§ **本文**:

* * * *

人生は、自力ではどうしようもない出来事の連続です。人生の根本的な苦しみは、仏教では「生老病死」といいますが、フロイトは「体の衰え」「自然も含めた外界」「他者との関係」の3つを重要視し、中でもとりわけ「他者との関係」が大きいと言います。では、どうすればいいか。

フロイトは、悲しみそれ自体も尽き果ててしまうほどに失われたものを何もかもあきらめることが大切だといいます。「悲しみ抜く」ということが、大事なのです。

諸富祥彦『50代からは3年単位で生きなさい』(河出書房新社)
諸富祥彦『50代からは3年単位で生きなさい』(河出書房新社)

失ったものを悲しんで、悲しんで、悲しみ尽くせ。涙も枯れ果てるほどに。

そう言うのです。

* * * *

§ **取り組む課題**:
**A)** 本文について、以下の問いに答えてください。
(i) 人生の根本的な苦しみを、仏教では何といいますか。
(ii) フロイトが重要視した3つのうち、とりわけ大きいとされるのはどれですか。
(iii) フロイトによれば、大事なのはどうすることですか。
**B)** フロイトの悲しみ論を扱った文章を、最後の文の後から書き継いでください。

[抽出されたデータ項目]
* * * *

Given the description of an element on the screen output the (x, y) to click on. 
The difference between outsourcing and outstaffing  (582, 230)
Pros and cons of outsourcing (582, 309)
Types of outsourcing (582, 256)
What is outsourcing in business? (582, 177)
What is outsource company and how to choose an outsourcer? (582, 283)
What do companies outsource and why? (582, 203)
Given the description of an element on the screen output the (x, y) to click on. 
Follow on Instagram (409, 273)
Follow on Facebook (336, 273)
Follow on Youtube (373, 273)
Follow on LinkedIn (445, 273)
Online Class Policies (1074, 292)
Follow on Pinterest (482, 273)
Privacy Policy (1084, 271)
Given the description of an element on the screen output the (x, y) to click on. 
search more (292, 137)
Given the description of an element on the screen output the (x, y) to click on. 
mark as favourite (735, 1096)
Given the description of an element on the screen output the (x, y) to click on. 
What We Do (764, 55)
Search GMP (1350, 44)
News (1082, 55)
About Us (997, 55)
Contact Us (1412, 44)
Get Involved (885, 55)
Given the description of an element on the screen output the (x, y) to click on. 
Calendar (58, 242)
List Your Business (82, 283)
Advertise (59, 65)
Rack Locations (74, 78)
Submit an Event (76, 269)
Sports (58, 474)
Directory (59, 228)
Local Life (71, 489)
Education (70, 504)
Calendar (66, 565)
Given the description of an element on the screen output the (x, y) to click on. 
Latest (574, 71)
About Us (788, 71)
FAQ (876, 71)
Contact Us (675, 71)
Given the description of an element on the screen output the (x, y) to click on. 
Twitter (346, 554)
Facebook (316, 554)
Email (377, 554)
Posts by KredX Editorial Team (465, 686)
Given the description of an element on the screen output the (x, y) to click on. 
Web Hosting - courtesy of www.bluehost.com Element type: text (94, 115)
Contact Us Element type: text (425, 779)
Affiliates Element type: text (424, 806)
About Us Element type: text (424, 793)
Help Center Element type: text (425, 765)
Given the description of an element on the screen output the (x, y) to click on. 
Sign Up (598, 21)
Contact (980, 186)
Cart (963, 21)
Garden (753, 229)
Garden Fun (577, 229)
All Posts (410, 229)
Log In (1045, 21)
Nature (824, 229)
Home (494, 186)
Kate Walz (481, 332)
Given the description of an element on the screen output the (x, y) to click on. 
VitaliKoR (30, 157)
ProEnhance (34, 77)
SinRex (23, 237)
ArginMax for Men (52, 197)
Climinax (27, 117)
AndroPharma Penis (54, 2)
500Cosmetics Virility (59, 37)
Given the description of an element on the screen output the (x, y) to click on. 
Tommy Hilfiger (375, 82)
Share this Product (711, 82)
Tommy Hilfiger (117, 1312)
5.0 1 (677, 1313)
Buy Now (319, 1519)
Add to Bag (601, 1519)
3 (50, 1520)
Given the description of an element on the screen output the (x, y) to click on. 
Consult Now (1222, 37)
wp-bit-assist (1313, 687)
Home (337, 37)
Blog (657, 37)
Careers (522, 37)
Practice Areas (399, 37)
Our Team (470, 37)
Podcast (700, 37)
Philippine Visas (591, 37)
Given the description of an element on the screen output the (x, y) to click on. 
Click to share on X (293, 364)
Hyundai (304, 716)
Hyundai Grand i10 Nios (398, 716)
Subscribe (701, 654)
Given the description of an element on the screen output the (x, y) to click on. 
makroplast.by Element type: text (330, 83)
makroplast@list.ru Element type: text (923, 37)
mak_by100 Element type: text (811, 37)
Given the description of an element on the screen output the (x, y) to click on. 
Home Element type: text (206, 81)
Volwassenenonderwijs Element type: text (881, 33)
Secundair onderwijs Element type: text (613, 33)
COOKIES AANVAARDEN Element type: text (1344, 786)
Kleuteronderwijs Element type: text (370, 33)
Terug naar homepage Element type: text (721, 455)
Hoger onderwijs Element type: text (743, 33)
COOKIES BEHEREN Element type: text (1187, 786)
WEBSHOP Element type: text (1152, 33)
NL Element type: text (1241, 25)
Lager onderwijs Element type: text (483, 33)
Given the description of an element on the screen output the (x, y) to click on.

* * * *

§ **解答**:
**A)**
(i) 「生老病死」
(ii) 「他者との関係」
(iii) 「悲しみ抜く」こと

**B)**
フロイトの精神分析が「断念の心理学」と呼ばれる所以ですね。

ここには、人生の重要な真実が記されていると私は思います。

何かを心から断念し、あきらめることで、はじめて私たちの心は解放され、自由になれます。何かを失ったときに、泣いて、泣いて、泣き尽くす。悲しんで、悲しんで、悲しみ尽くす。そうして大切な何かを断念するという心の術、「断念の術」を体得する。これが中高年にとっては、とても大きなことなのだというのです。

変にポジティブ・シンキングをして、「大丈夫だ。私は何も失っていない。まだイケる。大丈夫だ。私はまだ若い」と考えるのは、ただのごまかし。心が未成熟な証しです。

この「断念の術」を中高年が心得れば、人生もそれほど悪くないというのがフロイトの考えです。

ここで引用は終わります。